In one of the rape charges, Christian B. only became a suspect after the Irish victim saw his picture in newspapers in connection with the Maddie case. She said that she immediately recognised the “piercing blue eyes” of the man who attacked her in 2004. (The perpetrator had worn a mask during the crime, meaning that she hadn’t seen his face.)
But Judge Engemann said that she couldn’t possibly convict someone based solely on a victim believing she recognised his eyes so many years later.
“The accused does not even have piercing blue eyes,” Engemann stated, according to an account in the Braunschweiger Zeitung. “He has medium blue, monochrome eyes. Nobody in this courtroom can seriously claim that they would recognise someone with inconspicuous monochrome eyes from a photo.”

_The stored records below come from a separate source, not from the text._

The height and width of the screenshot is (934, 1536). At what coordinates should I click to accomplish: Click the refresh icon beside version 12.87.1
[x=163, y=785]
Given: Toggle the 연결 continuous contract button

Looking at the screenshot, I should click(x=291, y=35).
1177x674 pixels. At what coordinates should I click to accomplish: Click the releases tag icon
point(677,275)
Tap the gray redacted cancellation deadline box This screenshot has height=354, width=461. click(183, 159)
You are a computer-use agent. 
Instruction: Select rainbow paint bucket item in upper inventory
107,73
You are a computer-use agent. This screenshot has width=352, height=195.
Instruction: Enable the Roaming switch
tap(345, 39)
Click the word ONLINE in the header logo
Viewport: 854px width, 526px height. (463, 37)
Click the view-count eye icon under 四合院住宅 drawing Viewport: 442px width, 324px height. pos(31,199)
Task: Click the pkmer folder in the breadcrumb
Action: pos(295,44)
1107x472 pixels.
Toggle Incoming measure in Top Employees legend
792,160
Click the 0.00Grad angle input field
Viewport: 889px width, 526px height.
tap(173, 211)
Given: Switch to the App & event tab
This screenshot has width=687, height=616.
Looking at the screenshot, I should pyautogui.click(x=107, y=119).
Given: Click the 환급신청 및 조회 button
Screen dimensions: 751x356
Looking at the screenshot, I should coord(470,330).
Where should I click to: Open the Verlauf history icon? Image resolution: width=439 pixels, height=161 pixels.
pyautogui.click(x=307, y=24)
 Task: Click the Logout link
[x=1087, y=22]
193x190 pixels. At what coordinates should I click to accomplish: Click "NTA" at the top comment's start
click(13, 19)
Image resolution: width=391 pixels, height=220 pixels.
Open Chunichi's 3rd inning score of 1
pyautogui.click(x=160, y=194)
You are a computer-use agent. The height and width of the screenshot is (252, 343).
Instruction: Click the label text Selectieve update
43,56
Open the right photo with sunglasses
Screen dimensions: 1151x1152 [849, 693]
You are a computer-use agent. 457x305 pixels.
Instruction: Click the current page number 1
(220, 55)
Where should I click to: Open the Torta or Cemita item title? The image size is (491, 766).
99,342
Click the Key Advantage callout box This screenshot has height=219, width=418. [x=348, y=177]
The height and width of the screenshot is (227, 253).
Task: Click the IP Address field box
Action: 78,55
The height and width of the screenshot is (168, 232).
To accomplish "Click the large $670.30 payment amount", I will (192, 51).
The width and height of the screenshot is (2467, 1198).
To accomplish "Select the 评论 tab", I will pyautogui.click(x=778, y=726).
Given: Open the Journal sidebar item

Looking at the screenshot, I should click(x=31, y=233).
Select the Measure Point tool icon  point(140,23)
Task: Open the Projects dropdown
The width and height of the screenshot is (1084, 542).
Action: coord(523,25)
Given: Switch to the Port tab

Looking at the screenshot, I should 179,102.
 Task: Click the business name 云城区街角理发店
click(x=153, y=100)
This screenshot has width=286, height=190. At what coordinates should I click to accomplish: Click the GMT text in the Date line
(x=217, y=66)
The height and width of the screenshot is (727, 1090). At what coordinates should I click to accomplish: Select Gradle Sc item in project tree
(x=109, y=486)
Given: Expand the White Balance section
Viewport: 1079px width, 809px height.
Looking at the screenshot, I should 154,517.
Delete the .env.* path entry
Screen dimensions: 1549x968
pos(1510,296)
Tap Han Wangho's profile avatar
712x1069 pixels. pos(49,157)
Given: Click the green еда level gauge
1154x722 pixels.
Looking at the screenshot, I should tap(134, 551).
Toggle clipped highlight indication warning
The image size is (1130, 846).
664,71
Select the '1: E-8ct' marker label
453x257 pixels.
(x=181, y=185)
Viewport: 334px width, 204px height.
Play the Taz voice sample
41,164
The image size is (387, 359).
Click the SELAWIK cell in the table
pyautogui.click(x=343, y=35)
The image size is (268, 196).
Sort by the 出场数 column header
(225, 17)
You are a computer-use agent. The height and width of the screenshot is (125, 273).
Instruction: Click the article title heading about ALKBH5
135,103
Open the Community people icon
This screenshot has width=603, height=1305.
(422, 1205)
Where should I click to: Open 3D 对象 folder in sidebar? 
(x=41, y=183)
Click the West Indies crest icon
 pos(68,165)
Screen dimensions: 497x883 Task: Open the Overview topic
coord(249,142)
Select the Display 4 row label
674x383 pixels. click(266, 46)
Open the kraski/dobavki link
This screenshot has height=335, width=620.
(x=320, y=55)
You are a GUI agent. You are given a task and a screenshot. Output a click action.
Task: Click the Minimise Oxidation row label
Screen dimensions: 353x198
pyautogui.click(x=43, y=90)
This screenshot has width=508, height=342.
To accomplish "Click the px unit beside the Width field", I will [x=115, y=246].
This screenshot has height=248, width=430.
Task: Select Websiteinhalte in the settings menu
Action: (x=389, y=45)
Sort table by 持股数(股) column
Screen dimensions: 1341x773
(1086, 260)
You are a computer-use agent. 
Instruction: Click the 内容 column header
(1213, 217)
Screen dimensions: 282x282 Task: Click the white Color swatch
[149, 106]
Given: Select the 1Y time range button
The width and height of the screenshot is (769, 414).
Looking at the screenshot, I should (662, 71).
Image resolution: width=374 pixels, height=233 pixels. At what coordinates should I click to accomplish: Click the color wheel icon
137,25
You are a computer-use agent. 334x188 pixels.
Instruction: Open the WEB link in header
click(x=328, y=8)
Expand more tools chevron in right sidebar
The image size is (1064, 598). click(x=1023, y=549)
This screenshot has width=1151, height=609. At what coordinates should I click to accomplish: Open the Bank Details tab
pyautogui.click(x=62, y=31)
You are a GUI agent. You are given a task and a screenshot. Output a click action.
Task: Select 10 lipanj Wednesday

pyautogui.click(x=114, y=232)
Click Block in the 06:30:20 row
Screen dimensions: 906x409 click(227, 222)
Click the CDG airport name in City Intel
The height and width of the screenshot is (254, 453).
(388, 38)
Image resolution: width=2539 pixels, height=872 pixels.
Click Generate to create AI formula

However, the judge reserved her most scathing criticism for the prosecution’s case in the other two rape charges.
In both instances, prosecutors hadn’t been able to find a victim. Instead, their case was based almost exclusively on the testimony of two of Christian B.'s former associates from Portugal’s criminal underworld. They claim to have found homemade VHS recordings of two rape scenes at his Algarve home, but have never been able to produce them.
Judge Engemann slammed their testimonies as “completely implausible.” Pointing out that one of the men, Helge B., had sold his story to the Bild Zeitung for €5,000, she said he had “no problem lying to the court,” had repeatedly changed his story, and seemed intent on putting his former accomplice behind bars.
Braunschweig’s prosecutors refused to attend the reading of the verdict last Tuesday, citing “official commitments.” Some have suggested that they were too embarrassed to face the rollicking they knew they were about to receive.
This emphatic verdict is fascinating.
Not only does it raise questions about the viability of the Maddie investigation, it also contradicts the evaluation of Helge B.’s testimony that a different judge at the Braunschweig court came to in the 2019 rape trial against Christian B.
Back in 2019, the court said that it found Helge B. fundamentally reliable: and the justification here would seem to be important. The judge pointed out that it was only thanks to Helge B. that they had linked the hair in the victim’s bedroom to Christian B. in the first place. Only once Helge B. went to the police in 2017, years after finding the alleged VHS, did police match the hair to Christian B.’s DNA.
In other words, a fairly major part of Helge B.’s testimony would seem to check out. (Unfortunately, I can’t say whether it was one that Engemann addressed in her ruling as the written ruling hasn’t been published yet.)
For their part, Braunschweig prosecutors say that judge Engemann is biased (they tried to get her removed from the case in July) and have said they will appeal the verdict.
They have been keeping their cards very close to their chest on the Maddie investigation, which is still dragging on four years later. It is clear though, that they planned to use Helge B. as a witness. He claims that Christian B. confessed his guilt to him shortly after she went missing, saying “she didn’t make a sound.”
Prosecutors have brushed off concerns that the recent verdict has put the Maddie investigation off track. “Another judge may see Helge B.’s testimony differently,” a spokesperson said, adding that Helge B. isn’t going to be their central witness anyway.
Just what the prosecutors know that they are still keeping quiet is a mystery. At this stage, the only known solid fact linking Christian B. to Maddie is a phone call he made on the night of her disappearance in the holiday resort the McCanns were staying at. That’s not going to be enough for a conviction.
Time is running out. Next September, Christian B. will be a free man again. Either Braunschweig prosecutors are keeping a major piece of evidence up their sleeve, or they are heading for an even worse humiliation than the one they received last Tuesday.
*In Germany, it is illegal to publish the full name of a defendant in a criminal case.